The case marks the latest chapter in Students for Fair Admissions’ broader campaign against race-conscious admissions, following its successful challenges to affirmative action at Harvard University and the University of North Carolina, which culminated in a landmark U.S. Supreme Court ruling in 2023.

Kamehameha Schools, founded through the 1883 will of Princess Bernice Pauahi Bishop, operates three campuses across Hawaii and educates roughly 5,400 students from kindergarten through 12th grade. The institution boasts an endowment exceeding $15 billion and owns 364,000 acres of land, making it one of the most powerful educational organizations in the country.

But its admissions policy effectively excludes non-Native Hawaiian students, according to the plaintiffs, who say in their complaint that applicants with Native Hawaiian ancestry are admitted first, and the school considers other children only if seats remain available.

“Kamehameha admits zero students who lack native Hawaiian ancestry. It considers non-natives only if, after accepting all native Hawaiians, it still has open seats — a condition that Kamehameha makes sure never holds.”

In its lawsuit, Students for Fair Admissions says it has members whose children would apply to the schools, if not for the admissions policy. The organization contends that admission to Kamehameha involves multiple contracts, including application agreements, enrollment contracts and tuition contracts, and that denying access based on race violates federal law.

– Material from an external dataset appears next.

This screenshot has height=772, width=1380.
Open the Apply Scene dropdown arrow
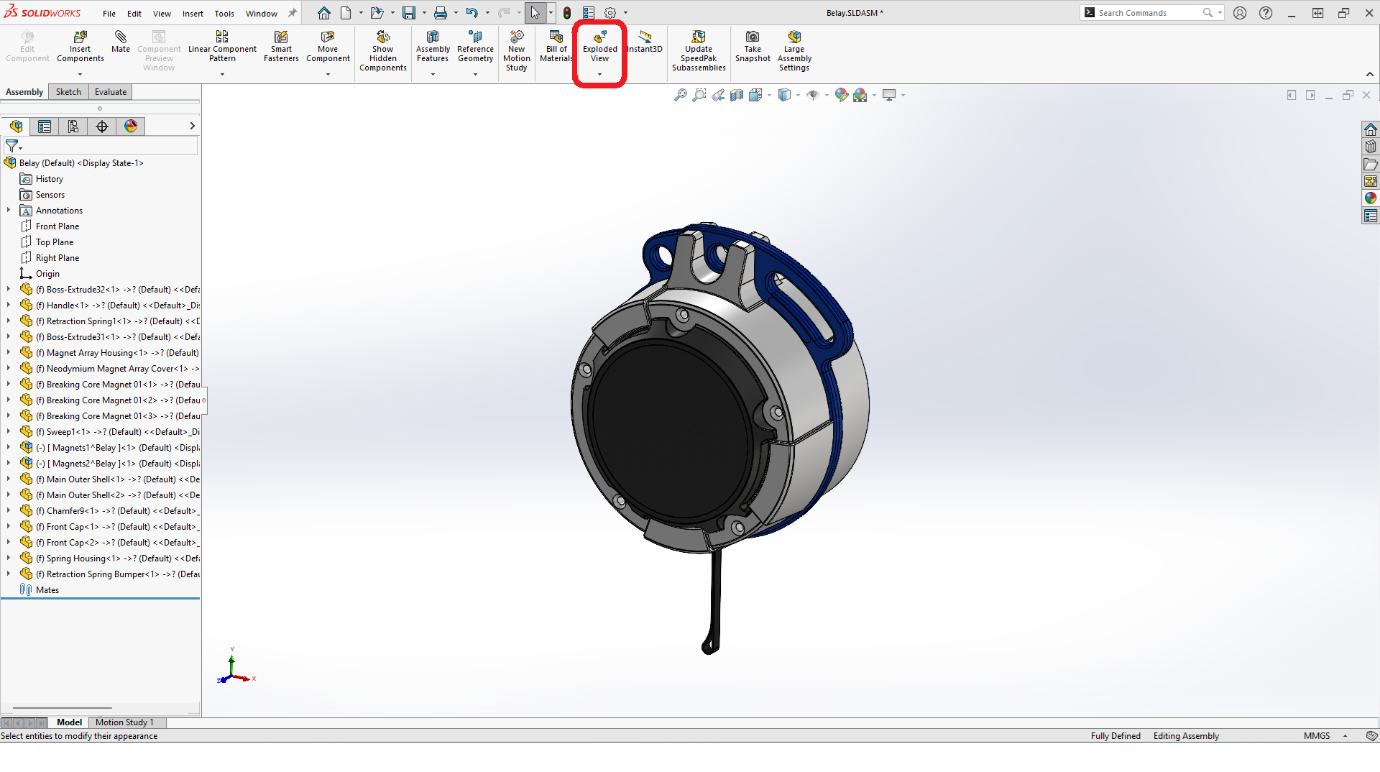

“Kamehameha can keep its mission, its culture, and its curriculum but it cannot bar children because of their race. Native Hawaiian culture can be celebrated without imposing ancestry-based barriers that exclude white, black, Hispanic and Asian children,” Edward Blum, president of Students for Fair Admissions, said in a written statement.

The group challenges the Ninth Circuit Court of Appeals’ 2006 decision in Doe v. Kamehameha Schools , which upheld the schools’ admissions policy by an 8-7 vote. That ruling found that the school’s mission and the special relationship between the U.S. and Native Hawaiians provided valid grounds for the preference.

But Students for Fair Admissions asserts that the legal landscape has changed since then. The organization, founded in 2014 by conservative activist Edward Blum, has made dismantling race-conscious admissions policies its central mission. With more than 19,000 members, the group has emerged as a legal force challenging affirmative action in education, scoring its biggest victory when the Supreme Court sided with it in 2023 to end consideration of race in college admissions.

“While the Ninth Circuit’s 8-7 decision was wrong in 2006, it certainly cannot shield Kamehameha today,” the plaintiff says in the complaint. “Its legal reasoning was abrogated by the Supreme Court in Harvard.”

The 2023 Supreme Court decision in SFFA v. Harvard established that race-based admissions policies must meet “strict scrutiny” — the highest level of judicial review — requiring that such policies serve a compelling interest and be narrowly tailored.

The organization contends that Kamehameha’s policy fails this test on multiple grounds by treating race as a negative factor for non-Native applicants, employing a rigid racial quota, having no meaningful endpoint after nearly 150 years, and relying on racial stereotyping.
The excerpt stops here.